BRANO DEL TESTO:
/---
Gli antibiotici sono farmaci di grandissimo rilievo che hanno migliorato in modo sostanziale la possibilità di cura di moltissime malattie, permettendo di salvare milioni di persone da patologie un tempo considerate incurabili. Essi continuano ad avere un ruolo cruciale per la sopravvivenza ma, come spesso avviene per ciò che agli occhi di tutti appare come una misura salvavita, il loro uso è frequentemente diverso da quello che le loro caratteristiche vorrebbero, con conseguenze pratiche tutt’altro che trascurabili.
Gli antibiotici sono farmaci capaci di eliminare, uccidendoli o impedendone la moltiplicazione, i batteri. Sono questi microrganismi autonomi sui quali gli antibiotici agiscono interferendo sui processi che permettono ai batteri stessi di sopravvivere e di moltiplicarsi.
\---
MATERIALE FORNITO:
/---
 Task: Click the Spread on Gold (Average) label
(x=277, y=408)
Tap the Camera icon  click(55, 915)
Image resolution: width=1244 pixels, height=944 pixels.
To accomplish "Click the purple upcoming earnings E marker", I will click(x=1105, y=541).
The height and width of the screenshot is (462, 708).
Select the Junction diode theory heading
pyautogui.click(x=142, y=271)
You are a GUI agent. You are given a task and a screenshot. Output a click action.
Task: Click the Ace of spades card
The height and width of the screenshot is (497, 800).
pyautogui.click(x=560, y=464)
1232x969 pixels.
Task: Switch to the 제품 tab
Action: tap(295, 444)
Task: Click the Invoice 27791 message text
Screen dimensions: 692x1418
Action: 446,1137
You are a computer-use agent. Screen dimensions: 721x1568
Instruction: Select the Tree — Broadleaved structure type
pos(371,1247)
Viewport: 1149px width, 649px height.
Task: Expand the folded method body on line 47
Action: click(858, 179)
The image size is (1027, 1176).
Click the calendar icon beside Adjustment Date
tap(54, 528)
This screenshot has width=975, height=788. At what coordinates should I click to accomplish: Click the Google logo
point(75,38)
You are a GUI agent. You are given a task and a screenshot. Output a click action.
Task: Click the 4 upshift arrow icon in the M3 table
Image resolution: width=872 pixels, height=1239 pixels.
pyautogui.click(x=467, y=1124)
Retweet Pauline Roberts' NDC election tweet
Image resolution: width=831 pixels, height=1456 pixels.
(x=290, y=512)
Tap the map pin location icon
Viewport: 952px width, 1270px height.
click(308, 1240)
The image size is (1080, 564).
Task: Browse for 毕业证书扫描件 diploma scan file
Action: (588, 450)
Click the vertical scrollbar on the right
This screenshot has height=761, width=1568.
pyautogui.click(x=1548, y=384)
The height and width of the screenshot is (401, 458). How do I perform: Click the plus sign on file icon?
\---
DOMANDE DI STUDIO:
• a. Ricopia dal testo sugli antibiotici il passo che va da "Gli antibiotici sono farmaci capaci" fino a "e di moltiplicarsi." compreso.
• b. Traduci in inglese questa frase del testo sugli antibiotici: "Gli antibiotici sono farmaci capaci di eliminare, uccidendoli o impedendone la moltiplicazione, i batteri."
• c. Elenca tutte le forme verbali al gerundio presenti nel testo sugli antibiotici, nell'ordine in cui compaiono.

SOLUZIONI DELL'ESERCIZIO:
• a.
Gli antibiotici sono farmaci capaci di eliminare, uccidendoli o impedendone la moltiplicazione, i batteri. Sono questi microrganismi autonomi sui quali gli antibiotici agiscono interferendo sui processi che permettono ai batteri stessi di sopravvivere e di moltiplicarsi.

• b. Antibiotics are drugs capable of eliminating bacteria, by killing them or preventing them from multiplying.

• c. permettendo, uccidendoli, impedendone, interferendo